**Listed records:**
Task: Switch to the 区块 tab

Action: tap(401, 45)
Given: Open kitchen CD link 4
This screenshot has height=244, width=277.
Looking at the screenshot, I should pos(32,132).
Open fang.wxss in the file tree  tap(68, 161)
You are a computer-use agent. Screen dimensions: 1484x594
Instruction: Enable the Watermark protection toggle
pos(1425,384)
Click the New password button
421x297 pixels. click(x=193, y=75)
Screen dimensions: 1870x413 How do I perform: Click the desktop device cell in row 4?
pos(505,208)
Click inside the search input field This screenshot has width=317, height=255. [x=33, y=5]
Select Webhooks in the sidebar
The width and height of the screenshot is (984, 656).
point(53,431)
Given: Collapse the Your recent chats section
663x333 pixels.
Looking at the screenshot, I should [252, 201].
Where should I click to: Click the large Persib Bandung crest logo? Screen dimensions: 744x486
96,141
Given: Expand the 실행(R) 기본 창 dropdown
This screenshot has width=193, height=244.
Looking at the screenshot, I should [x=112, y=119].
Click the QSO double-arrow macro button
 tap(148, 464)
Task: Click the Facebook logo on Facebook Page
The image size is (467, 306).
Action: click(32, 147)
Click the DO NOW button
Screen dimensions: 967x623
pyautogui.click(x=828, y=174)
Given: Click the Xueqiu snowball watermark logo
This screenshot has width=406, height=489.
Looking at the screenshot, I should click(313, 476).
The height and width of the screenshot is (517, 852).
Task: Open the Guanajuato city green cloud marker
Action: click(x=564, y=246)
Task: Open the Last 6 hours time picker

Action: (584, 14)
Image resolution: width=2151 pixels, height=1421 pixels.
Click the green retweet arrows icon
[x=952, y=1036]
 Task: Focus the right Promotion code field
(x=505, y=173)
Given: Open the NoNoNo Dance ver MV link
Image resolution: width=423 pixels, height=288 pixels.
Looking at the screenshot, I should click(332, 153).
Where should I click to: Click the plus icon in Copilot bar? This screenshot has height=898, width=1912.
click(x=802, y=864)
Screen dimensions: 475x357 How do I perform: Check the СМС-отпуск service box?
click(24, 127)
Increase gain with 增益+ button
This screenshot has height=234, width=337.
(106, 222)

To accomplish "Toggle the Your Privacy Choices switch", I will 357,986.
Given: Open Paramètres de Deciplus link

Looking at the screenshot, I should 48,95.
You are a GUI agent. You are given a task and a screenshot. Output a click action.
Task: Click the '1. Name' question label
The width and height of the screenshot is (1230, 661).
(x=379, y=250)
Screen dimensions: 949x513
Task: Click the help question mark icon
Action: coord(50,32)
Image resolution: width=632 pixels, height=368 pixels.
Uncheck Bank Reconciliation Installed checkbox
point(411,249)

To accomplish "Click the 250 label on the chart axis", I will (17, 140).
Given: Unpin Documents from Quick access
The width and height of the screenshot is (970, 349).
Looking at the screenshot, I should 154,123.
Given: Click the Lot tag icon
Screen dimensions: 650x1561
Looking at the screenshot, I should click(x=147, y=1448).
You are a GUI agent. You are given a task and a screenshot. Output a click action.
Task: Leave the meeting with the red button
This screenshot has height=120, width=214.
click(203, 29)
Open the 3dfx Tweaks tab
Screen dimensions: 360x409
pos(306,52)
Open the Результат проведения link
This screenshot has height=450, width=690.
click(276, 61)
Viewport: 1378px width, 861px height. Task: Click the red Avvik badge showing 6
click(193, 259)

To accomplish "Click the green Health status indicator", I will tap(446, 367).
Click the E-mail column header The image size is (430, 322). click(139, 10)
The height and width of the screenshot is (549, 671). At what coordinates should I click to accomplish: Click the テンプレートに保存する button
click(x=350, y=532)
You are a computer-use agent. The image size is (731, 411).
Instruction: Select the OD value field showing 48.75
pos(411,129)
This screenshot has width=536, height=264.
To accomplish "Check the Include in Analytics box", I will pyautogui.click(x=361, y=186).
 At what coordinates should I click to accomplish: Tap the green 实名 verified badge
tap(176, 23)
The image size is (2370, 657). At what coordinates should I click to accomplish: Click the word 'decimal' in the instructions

**Exercise goal:** Exact reproduction of the entire listing is required.

**Response to the exercise:**
Task: Switch to the 区块 tab

Action: tap(401, 45)
Given: Open kitchen CD link 4
This screenshot has height=244, width=277.
Looking at the screenshot, I should pos(32,132).
Open fang.wxss in the file tree  tap(68, 161)
You are a computer-use agent. Screen dimensions: 1484x594
Instruction: Enable the Watermark protection toggle
pos(1425,384)
Click the New password button
421x297 pixels. click(x=193, y=75)
Screen dimensions: 1870x413 How do I perform: Click the desktop device cell in row 4?
pos(505,208)
Click inside the search input field This screenshot has width=317, height=255. [x=33, y=5]
Select Webhooks in the sidebar
The width and height of the screenshot is (984, 656).
point(53,431)
Given: Collapse the Your recent chats section
663x333 pixels.
Looking at the screenshot, I should [252, 201].
Where should I click to: Click the large Persib Bandung crest logo? Screen dimensions: 744x486
96,141
Given: Expand the 실행(R) 기본 창 dropdown
This screenshot has width=193, height=244.
Looking at the screenshot, I should [x=112, y=119].
Click the QSO double-arrow macro button
 tap(148, 464)
Task: Click the Facebook logo on Facebook Page
The image size is (467, 306).
Action: click(32, 147)
Click the DO NOW button
Screen dimensions: 967x623
pyautogui.click(x=828, y=174)
Given: Click the Xueqiu snowball watermark logo
This screenshot has width=406, height=489.
Looking at the screenshot, I should click(313, 476).
The height and width of the screenshot is (517, 852).
Task: Open the Guanajuato city green cloud marker
Action: click(x=564, y=246)
Task: Open the Last 6 hours time picker

Action: (584, 14)
Image resolution: width=2151 pixels, height=1421 pixels.
Click the green retweet arrows icon
[x=952, y=1036]
 Task: Focus the right Promotion code field
(x=505, y=173)
Given: Open the NoNoNo Dance ver MV link
Image resolution: width=423 pixels, height=288 pixels.
Looking at the screenshot, I should click(332, 153).
Where should I click to: Click the plus icon in Copilot bar? This screenshot has height=898, width=1912.
click(x=802, y=864)
Screen dimensions: 475x357 How do I perform: Check the СМС-отпуск service box?
click(24, 127)
Increase gain with 增益+ button
This screenshot has height=234, width=337.
(106, 222)

To accomplish "Toggle the Your Privacy Choices switch", I will 357,986.
Given: Open Paramètres de Deciplus link

Looking at the screenshot, I should 48,95.
You are a GUI agent. You are given a task and a screenshot. Output a click action.
Task: Click the '1. Name' question label
The width and height of the screenshot is (1230, 661).
(x=379, y=250)
Screen dimensions: 949x513
Task: Click the help question mark icon
Action: coord(50,32)
Image resolution: width=632 pixels, height=368 pixels.
Uncheck Bank Reconciliation Installed checkbox
point(411,249)

To accomplish "Click the 250 label on the chart axis", I will (17, 140).
Given: Unpin Documents from Quick access
The width and height of the screenshot is (970, 349).
Looking at the screenshot, I should 154,123.
Given: Click the Lot tag icon
Screen dimensions: 650x1561
Looking at the screenshot, I should click(x=147, y=1448).
You are a GUI agent. You are given a task and a screenshot. Output a click action.
Task: Leave the meeting with the red button
This screenshot has height=120, width=214.
click(203, 29)
Open the 3dfx Tweaks tab
Screen dimensions: 360x409
pos(306,52)
Open the Результат проведения link
This screenshot has height=450, width=690.
click(276, 61)
Viewport: 1378px width, 861px height. Task: Click the red Avvik badge showing 6
click(193, 259)

To accomplish "Click the green Health status indicator", I will tap(446, 367).
Click the E-mail column header The image size is (430, 322). click(139, 10)
The height and width of the screenshot is (549, 671). At what coordinates should I click to accomplish: Click the テンプレートに保存する button
click(x=350, y=532)
You are a computer-use agent. The image size is (731, 411).
Instruction: Select the OD value field showing 48.75
pos(411,129)
This screenshot has width=536, height=264.
To accomplish "Check the Include in Analytics box", I will pyautogui.click(x=361, y=186).
 At what coordinates should I click to accomplish: Tap the green 实名 verified badge
tap(176, 23)
The image size is (2370, 657). At what coordinates should I click to accomplish: Click the word 'decimal' in the instructions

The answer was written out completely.